— Ба, какие люди! И без охраны! — воскликнула я.
Эмоции бурлили во мне. Какой уж тут контроль!
На полу лежал Шерстобитов. До последней минуты я не верила, что главный подозреваемый — сам Дмитрий Николаевич Шерстобитов, собственной персоной. Слишком яркая фигура на горизонте отечественного бизнеса, слишком уж «засвеченная». До сих пор я так и не смогла представить Шерстобитова в виде маньяка с ножом в руках, расчленяющего мертвое женское тело на куски.
Хотя кто его знает, что испытывает человек при расчленении? Какие сладострастные мысли тревожат его до совершения ритуала?
— Вставайте, Дмитрий Николаевич. — Я поняла, какую страшную ошибку допустила, забыв установить диктофон.
Шерстобитов неловко поднялся, поддерживаемый с двух сторон Линчуком и Шаповаловым. Они усадили Дмитрия Николаевича на стул и встали по бокам, как два богатыря.
Я размышляла, как приступить к серьезному разговору. Я не знала, о чем Шерстобитов говорил с Шаповаловым. Диктофонная запись разговора отсутствовала по причине моего женского легкомыслия.
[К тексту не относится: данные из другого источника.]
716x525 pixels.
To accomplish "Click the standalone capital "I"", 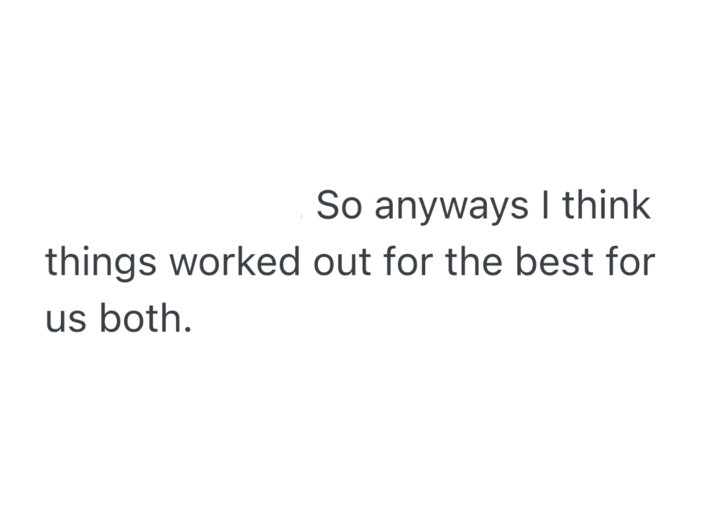I will (547, 206).
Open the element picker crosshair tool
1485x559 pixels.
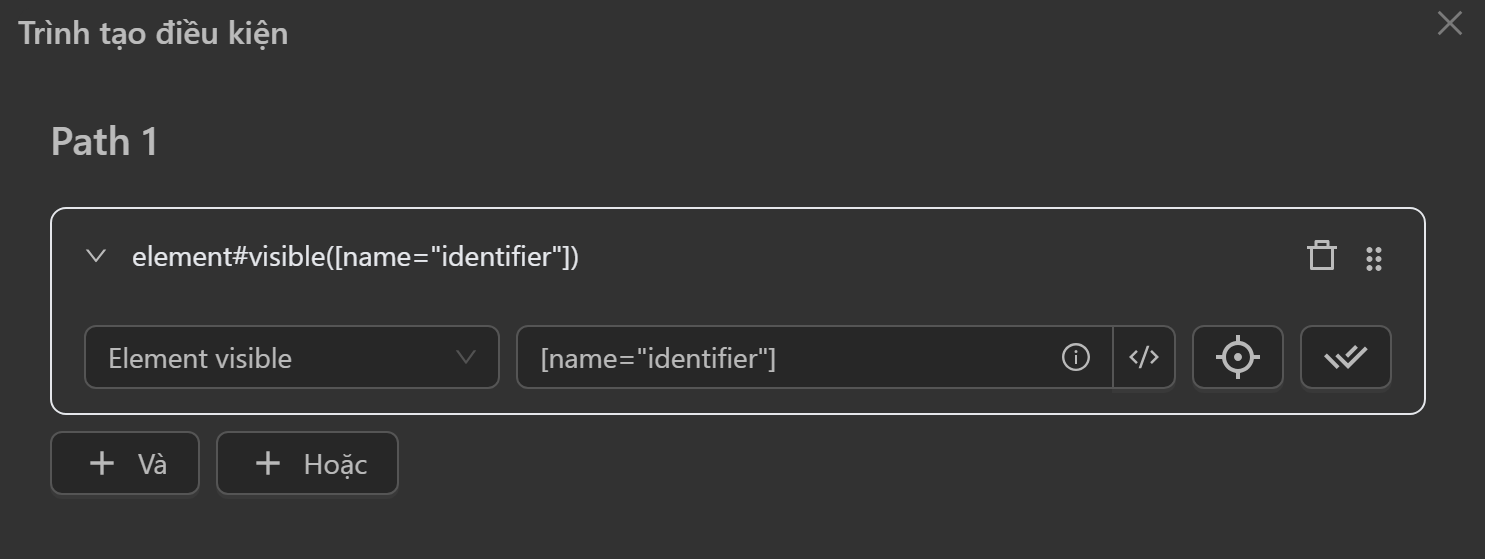(x=1237, y=357)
И стоило ли начинать этот разговор?
— Михаил, вызови наряд. И позвони Королеву. Мне «слабо».
— Слушаюсь!
За что и люблю Линчука. Во время работы он напоминает четкий механизм, отлаженный до самого маленького винтика. Робот, а не человек. И совершенно не похож на медлительного увальня, тоскливо созерцающего экран монитора.
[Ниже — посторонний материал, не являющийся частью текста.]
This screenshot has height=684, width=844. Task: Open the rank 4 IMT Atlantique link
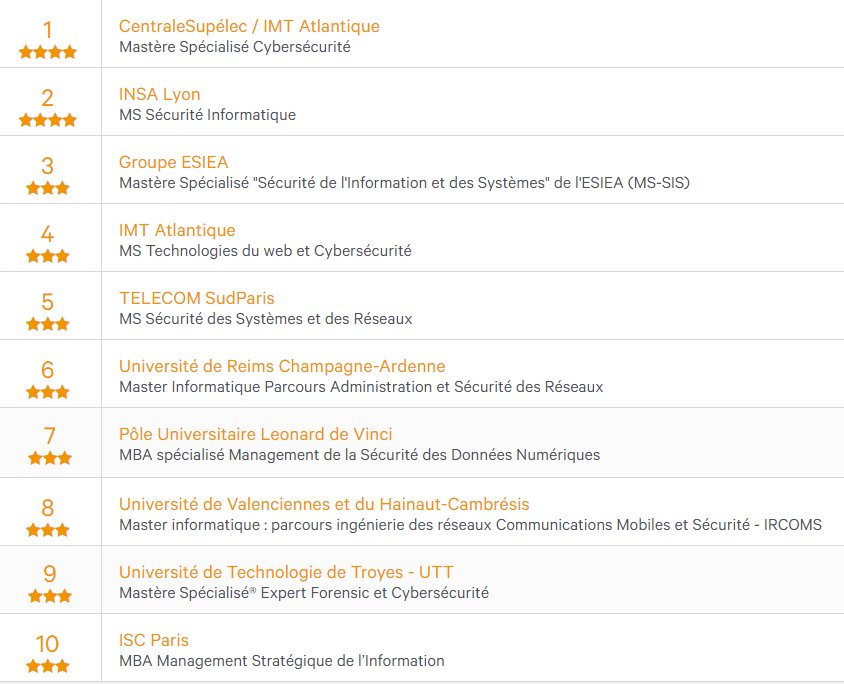177,230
Я присела на краешек стула, изредка поглядывая на Шерстобитова. Дмитрий Николаевич прикрыл глаза, и я не знала, видит он меня или нет. У меня не было никакого желания разговаривать с ним. Да и не дамское это дело. Изначально моя задача заключалась в поимке преступника. А колоть его, допрашивать, выискивать несоответствия в ответах на поставленные вопросы — работа следователя.
Но один вопрос я все-таки задала, не удержалась. Привычка сказалась.
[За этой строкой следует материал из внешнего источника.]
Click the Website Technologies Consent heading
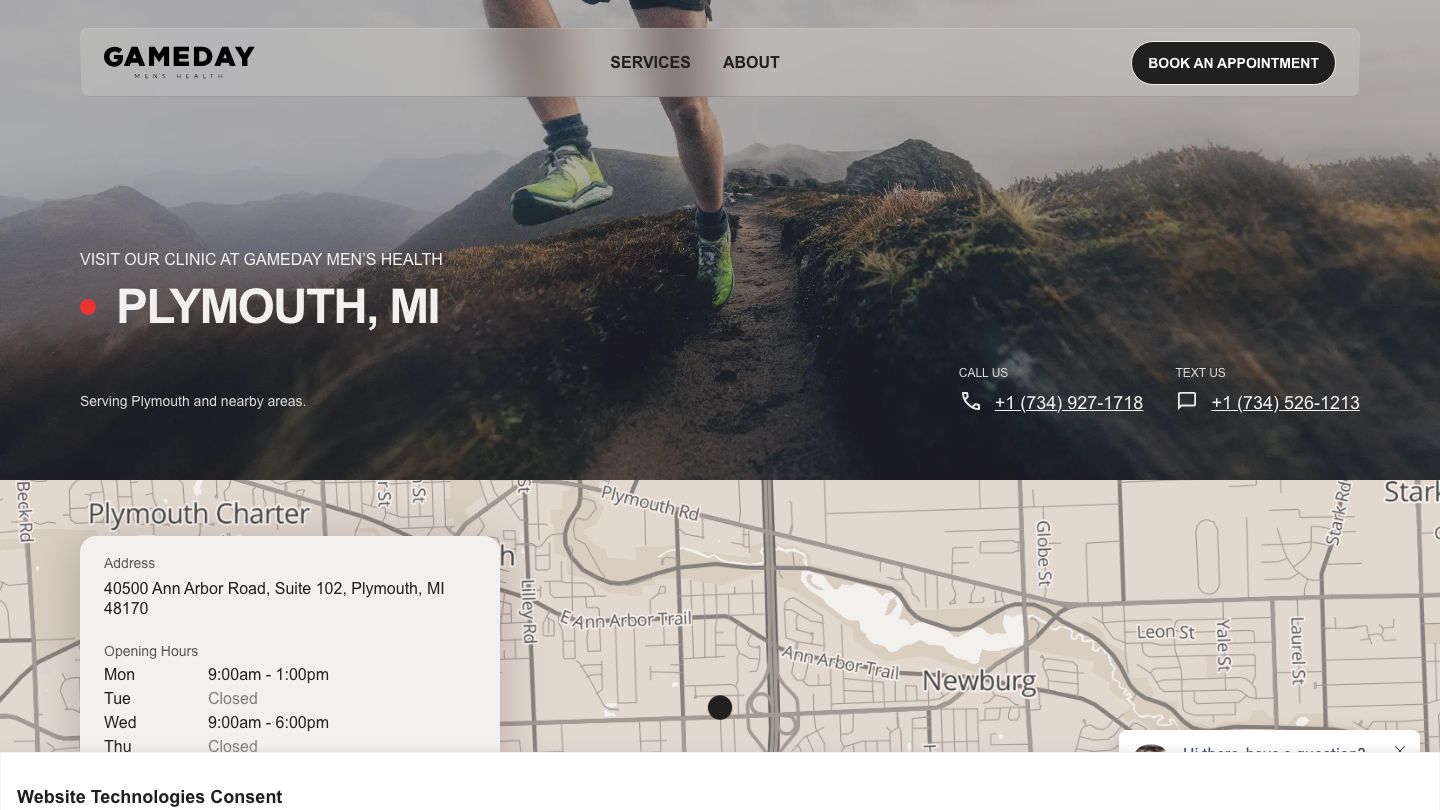 [x=150, y=797]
— Дмитрий Николаевич, зачем? Зачем? Зачем? — несколько раз повторила я, надеясь услышать что-то таинственное, загадочное, открывающее свет в этой трагической истории.
— Вам, Гюзель Аркадьевна, этого не понять! — рявкнул Шерстобитов.
И я мгновенно заткнулась. Мне этого не понять! Как бы я ни старалась забраться в голову этого господина из мебельной корпорации.
Я тупо смотрела на беспорядок в кухне. Так же тупо я поприветствовала Королева. Он ворвался в квартиру вместе с нарядом милиции, с трудом сдерживая клокочущий в нем гнев. Королев брезгливо обошел меня, стараясь не прикасаться. Как будто я представляла собой нечто потустороннее. Он вошел в раж, раздавая указания направо и налево. Его указания не касались лишь моей персоны. Королев старательно делал вид, что я не существую на этом свете.
При обыске у Шерстобитова нашли хирургический скальпель иностранного производства, тонкий, как бумага, и пузырек с каким-то веществом.
Наверное, в пузырьке Шерстобитов намешал чудовищную смесь, валившую с ног быков и одиноких дамочек. Он конструировал коктейли, а потерпевшие дегустировали. После дегустации он приступал к расчленению.
Мельком я увидела, как расторопный Линчук передал Королеву диктофон, укрепленный на кухне без моего ценного руководящего указания.
«Молодец, Линчук, ты не только картошку умеешь жарить!» — проговорила я мысленно.
Меня бил озноб. За неделю напряженнейшего труда, нечеловеческих усилий, умело маскируемых под улыбчивость и приветливость, во мне скопились яды, медленно отравляющие хрупкий организм. Я почувствовала острое желание прикорнуть на собственной кровати, съесть что-нибудь диетическое, очищающее, словно я созрела для серьезного поста. Очищение души и тела — нормальное желание нормального человека, отработавшего целую неделю в сложнейшем ритме.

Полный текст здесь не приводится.